The only logical reason I can see for this is to protect users from DNS rebinding attacks. But its a massively disproportional response to a really minor threat. Especially when steps aren't being taken to block, say, known malicious domains!
Feel free to cut me off here- obviously it's none of my business whatsoever, but what is your setup like?
Just thinking if its a point to point VPN to servers you control its probably going to be easier to just push alternative DNS servers as at the point of the connection, even if they're just Google's.
If its a VM host internal network, for Windows and if they're devices under your control you could maybe roll out NRPT rules instead and point them to a VM, Google's server, or your own for that domain. Or even just roll a hosts file to the developers via GPO (bit gross though!). Not sure about other OS's, or if you have a BYOD type thing going on.

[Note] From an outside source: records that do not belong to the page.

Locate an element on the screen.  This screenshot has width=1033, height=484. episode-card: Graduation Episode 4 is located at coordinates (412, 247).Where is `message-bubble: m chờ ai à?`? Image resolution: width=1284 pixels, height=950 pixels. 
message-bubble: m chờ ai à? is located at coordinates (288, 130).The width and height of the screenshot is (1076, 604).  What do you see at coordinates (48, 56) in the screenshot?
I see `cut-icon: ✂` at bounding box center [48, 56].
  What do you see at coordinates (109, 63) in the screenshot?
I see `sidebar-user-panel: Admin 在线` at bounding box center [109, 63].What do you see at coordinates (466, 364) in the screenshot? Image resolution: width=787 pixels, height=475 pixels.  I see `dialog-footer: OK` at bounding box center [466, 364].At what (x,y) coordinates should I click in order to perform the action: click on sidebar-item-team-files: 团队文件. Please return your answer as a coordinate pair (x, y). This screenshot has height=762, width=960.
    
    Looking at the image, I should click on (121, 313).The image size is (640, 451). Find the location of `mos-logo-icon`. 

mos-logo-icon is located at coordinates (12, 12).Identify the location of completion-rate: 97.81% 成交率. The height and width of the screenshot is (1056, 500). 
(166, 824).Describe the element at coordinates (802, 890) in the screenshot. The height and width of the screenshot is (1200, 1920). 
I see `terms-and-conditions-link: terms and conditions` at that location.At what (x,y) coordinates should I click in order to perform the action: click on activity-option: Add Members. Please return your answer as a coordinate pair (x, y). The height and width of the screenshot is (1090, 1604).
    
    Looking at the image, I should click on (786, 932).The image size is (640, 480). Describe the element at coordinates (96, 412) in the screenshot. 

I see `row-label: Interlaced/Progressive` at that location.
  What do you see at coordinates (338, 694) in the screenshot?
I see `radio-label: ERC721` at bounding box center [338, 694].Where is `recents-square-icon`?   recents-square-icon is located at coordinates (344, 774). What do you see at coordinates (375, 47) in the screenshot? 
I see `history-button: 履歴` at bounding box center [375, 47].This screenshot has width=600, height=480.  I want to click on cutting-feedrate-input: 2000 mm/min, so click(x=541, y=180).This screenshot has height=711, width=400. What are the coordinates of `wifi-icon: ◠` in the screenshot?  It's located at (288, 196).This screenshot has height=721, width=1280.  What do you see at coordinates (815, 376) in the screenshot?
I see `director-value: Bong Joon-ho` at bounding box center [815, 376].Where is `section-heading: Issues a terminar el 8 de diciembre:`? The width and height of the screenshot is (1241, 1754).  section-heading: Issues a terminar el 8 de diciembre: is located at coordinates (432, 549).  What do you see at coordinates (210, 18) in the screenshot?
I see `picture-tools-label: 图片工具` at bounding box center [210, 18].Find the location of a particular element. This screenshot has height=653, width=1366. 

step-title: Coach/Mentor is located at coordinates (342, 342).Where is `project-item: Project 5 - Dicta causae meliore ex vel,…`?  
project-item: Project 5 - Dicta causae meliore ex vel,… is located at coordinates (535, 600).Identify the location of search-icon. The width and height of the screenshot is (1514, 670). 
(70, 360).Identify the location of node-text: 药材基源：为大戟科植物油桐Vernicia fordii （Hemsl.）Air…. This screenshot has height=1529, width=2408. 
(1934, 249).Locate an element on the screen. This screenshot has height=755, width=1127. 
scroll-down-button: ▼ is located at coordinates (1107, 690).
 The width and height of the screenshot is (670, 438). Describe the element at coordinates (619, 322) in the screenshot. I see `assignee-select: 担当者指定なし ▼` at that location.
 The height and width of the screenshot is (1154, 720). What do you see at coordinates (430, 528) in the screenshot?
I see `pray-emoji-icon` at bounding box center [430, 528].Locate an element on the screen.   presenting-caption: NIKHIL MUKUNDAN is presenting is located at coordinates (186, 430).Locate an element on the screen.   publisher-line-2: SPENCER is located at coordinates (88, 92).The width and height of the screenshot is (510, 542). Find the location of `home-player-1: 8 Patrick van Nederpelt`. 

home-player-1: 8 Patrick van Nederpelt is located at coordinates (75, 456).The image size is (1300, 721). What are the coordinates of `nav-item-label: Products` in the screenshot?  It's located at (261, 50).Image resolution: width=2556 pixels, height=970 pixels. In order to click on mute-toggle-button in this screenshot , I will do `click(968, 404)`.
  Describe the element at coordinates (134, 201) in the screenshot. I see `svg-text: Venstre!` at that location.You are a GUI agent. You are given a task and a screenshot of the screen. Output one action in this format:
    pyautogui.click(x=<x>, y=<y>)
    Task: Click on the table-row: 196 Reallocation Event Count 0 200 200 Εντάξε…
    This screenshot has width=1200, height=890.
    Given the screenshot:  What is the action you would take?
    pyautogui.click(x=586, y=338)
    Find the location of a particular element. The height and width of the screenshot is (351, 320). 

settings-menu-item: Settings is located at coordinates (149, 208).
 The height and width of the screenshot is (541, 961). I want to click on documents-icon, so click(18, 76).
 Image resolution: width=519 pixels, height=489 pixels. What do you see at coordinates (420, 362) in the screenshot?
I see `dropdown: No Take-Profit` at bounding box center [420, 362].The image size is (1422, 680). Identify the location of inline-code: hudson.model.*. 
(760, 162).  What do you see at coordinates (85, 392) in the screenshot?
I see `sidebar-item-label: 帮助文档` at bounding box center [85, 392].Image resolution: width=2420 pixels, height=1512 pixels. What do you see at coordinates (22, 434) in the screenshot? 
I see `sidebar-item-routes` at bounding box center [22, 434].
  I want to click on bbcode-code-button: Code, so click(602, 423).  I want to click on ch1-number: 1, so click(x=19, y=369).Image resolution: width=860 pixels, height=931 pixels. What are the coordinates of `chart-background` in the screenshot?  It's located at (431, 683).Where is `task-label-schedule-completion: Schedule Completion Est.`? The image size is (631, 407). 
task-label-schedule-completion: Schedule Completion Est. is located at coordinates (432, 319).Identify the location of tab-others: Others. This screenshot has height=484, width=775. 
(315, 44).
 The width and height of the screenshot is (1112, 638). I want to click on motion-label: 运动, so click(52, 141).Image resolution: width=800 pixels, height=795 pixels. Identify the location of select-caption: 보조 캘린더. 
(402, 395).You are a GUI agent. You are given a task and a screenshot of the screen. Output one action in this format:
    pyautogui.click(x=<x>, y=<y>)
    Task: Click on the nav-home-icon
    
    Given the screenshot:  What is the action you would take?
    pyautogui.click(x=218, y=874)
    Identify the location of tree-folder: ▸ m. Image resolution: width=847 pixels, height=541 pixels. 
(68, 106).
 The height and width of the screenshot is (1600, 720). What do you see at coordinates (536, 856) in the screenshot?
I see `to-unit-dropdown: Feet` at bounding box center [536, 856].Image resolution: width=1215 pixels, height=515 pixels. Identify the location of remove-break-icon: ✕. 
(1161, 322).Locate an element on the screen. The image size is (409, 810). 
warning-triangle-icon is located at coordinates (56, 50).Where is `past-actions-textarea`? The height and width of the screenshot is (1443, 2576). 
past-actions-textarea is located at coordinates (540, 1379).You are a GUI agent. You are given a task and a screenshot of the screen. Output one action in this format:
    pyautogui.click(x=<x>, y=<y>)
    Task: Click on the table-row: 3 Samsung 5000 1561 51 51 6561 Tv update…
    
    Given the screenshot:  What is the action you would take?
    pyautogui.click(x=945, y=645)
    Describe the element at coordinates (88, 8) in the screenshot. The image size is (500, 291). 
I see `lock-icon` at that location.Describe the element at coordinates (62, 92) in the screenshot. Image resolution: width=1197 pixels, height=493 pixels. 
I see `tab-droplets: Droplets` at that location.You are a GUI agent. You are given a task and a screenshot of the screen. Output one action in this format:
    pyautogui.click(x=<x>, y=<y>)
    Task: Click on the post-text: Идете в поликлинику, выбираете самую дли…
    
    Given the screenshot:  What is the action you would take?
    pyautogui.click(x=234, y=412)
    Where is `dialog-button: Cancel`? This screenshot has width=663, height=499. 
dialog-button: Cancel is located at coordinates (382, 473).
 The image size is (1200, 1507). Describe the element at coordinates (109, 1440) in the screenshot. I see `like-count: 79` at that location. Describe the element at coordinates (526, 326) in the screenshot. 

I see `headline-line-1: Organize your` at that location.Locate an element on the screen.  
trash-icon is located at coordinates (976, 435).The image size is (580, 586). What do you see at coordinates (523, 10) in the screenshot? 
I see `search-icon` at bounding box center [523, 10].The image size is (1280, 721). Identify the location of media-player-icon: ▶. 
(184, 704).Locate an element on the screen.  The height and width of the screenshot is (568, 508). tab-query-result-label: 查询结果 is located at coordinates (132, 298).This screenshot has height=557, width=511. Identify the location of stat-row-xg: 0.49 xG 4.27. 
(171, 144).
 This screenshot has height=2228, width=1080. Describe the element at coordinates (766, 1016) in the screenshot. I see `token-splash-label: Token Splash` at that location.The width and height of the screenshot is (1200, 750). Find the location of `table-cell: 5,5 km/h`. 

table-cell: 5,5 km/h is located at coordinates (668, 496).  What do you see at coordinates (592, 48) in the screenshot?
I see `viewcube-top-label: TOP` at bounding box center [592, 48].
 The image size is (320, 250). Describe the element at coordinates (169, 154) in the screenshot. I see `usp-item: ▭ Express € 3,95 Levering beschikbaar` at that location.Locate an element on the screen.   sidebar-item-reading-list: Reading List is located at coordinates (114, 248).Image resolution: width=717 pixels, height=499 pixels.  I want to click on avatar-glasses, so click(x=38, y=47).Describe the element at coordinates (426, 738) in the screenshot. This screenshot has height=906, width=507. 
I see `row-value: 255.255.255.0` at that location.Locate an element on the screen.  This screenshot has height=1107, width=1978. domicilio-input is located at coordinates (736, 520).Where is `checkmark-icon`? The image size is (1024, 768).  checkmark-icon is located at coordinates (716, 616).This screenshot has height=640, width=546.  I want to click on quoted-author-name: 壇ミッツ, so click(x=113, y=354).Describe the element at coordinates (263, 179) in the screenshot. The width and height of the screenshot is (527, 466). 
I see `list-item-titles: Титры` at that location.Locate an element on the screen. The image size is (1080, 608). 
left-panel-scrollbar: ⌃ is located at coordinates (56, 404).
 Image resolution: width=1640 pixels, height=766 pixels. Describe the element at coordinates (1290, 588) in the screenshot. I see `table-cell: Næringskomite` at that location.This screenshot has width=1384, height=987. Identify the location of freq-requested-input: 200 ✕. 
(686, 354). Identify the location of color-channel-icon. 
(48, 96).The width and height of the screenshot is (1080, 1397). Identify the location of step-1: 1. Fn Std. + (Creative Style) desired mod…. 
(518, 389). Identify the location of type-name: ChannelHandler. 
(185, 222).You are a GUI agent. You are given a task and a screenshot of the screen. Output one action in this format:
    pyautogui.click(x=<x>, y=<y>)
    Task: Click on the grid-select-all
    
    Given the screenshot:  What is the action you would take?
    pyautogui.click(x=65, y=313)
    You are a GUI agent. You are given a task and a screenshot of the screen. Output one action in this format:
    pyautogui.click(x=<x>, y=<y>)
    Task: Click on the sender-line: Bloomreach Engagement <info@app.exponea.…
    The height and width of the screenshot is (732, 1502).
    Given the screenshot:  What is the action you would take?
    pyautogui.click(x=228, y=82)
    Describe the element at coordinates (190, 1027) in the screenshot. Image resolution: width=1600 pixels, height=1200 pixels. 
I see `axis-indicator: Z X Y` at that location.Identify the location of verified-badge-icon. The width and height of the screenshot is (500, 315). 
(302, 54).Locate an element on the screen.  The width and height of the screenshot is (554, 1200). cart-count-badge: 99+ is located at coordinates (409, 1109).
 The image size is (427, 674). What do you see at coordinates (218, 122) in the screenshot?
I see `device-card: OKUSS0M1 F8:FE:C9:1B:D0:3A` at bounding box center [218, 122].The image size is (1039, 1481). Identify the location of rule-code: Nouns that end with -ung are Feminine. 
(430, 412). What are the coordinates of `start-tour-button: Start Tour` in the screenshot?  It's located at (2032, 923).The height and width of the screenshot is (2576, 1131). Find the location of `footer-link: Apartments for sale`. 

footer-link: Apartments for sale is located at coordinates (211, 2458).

Easier than battling multiple ISP's or rolling out your own routers for everyone, I'm thinking. Though whatever the case, I appreciate your raising of a complaint.
@hmm3 You're totally right! Pushing it through the VPN setup is the way to go however it seems that the VPN software the company uses is old, very old, and doesn't set the DNS correctly. It's something I'm working with them with but I was trying to tackle it from two different angles.
I didn't initially aim to raise a complaint. I just wanted to find out whether the BT DNS blocked internal IPs seeing as an official response would have backed my case. However, as I mentioned, BT support have closed the complaint without any sort of reply.
We've resorted to setting the DNS to Google DNS IPs for those who are affected as we're not always connected to the VPN. Not ideal but does the job.
I appreciate the help though, thanks!